The house is at the corner of Merriman and East Robinson, and down the street there is the large, well-kept Exchange Park with its sports facilities.
Driscoll continues driving. He steers into the roadway at Parkside. The school has been converted into a middle school. Once it was a high school sports powerhouse.
"Tony went here in '69, '70 and '71 and graduated here in '72," Driscoll said.
Dungy became quarterback as a sophomore. The senior holdover quarterback went down injured in preseason practice. Driscoll entrusted the position to a 15-year-old. Before Dungy's junior season, he installed the veer offense, adapted from the University of Houston. It was to exploit his ability to run as well as pass. The system worked.
"His vocabulary is unbelievable," Driscoll said. "He could talk with the most intelligent people at Parkside High School and did quite often, teachers . . . then he could talk to the kids on the street, talk at that level, and make everybody feel comfortable. I don't know what his IQ is, but I'll bet you it's close to 200.
"He had a sense of humor, particularly with his peers. When he talked with me and others, he was serious. He had a tremendous desire for knowledge in all areas. He could have been a businessman. He could have been a lawyer, a doctor."
Even tempered
Tony Dungy of the Buccaneers is a mixture, like everyone else, of breeding and environment.
His father Wilbur holds three university degrees.
His mother Cleomae taught English and speech at Jackson High for many years. For a while, she also coached the Jackson High cheerleading squad.
It was a case of torn emotions when the archrivals, Parkside and Jackson, competed with Tony Dungy on the football field or the basketball court.

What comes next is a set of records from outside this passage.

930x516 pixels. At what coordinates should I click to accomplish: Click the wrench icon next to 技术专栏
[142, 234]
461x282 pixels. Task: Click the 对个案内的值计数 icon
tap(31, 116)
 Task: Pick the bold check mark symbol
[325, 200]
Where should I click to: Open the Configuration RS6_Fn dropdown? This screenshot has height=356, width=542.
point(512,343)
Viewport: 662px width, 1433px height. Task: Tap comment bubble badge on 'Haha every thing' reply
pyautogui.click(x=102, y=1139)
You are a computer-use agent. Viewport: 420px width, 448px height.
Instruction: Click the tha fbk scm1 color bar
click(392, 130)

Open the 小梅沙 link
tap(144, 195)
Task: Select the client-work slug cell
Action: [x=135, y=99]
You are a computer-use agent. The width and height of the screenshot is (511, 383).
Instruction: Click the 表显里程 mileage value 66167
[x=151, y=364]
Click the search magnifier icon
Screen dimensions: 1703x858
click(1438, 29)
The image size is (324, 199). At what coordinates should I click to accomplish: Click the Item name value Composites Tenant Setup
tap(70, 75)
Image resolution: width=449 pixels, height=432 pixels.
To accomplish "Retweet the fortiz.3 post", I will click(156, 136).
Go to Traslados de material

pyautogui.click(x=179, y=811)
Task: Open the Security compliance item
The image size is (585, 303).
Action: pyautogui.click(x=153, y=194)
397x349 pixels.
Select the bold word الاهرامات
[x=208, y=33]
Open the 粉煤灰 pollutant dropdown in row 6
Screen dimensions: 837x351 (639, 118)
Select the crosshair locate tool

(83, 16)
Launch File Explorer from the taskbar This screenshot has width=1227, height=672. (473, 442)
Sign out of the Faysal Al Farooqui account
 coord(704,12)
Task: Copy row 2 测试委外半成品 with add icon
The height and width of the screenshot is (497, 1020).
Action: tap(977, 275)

Tony was the second of four children. His three siblings grew up to become health-care professionals. Sherrilyn is a nurse. Lauren is a doctor, and her twin brother Linden is a dentist.
According to Dr. Dungy, young Tony seldom needed to be disciplined, seldom fought with other youths, seldom was boisterous.
"Yes," he said when asked if he ever spanked Tony. "I didn't do it very often, but I just did it for effect."
The father can hardly remember the son losing his temper.
"Just once. He was about 8 or 9. And there were some kids in the back yard, and he got mad at someone. His voice was elevated. He wasn't screaming. That's as mad as I've ever seen him and only that once."
Dr. Dungy said Tony started football at 6. By age 8, he was playing on a team of 13-year-olds. At 14, as the quarterback at Frost Junior High, Tony got his picture in Sports Illustrated's Faces In The Crowd section.
And by 15, he was the starting quarterback as a Parkside sophomore.
"Tony's so intense, he came in in the summertime between his junior and senior year and he took every film we had and he went over every play we ran and checked out every defense so that his senior year we would be successful," Driscoll said.
"He knew every play on the film from memory. His senior year we were 8 and 1 . . .
"He batted almost .500 in baseball. Three years that Tony and his group went to Parkside, there was a potential for nine (league) championships. They wound up winning eight out of nine. That would be football, basketball and baseball."
Handling situations
The leadership traits that Tony Dungy displays as coach of the Buccaneers were evident quite young. One day, there was noise at the Dungy house in Jackson.
"It wasn't a fight," his father said. "I was in the living room doing some schoolwork. They were upstairs. I guess one of the roughnecks from their neighborhood, but he was part of their group. Tony ushered him down and said he had to leave. He didn't raise his voice, and the fellow said, `Can I come back tomorrow?' Tony said, `Tomorrow's another day, but tonight you have to go.' . . . It was taken care of in good fashion, and I felt I didn't need to get involved.'
"I told that story to a reporter who was wondering how somebody could get cooperation from team members. He didn't raise his voice or create a commotion.
"Tony was always able to handle those situations, even from elementary school age."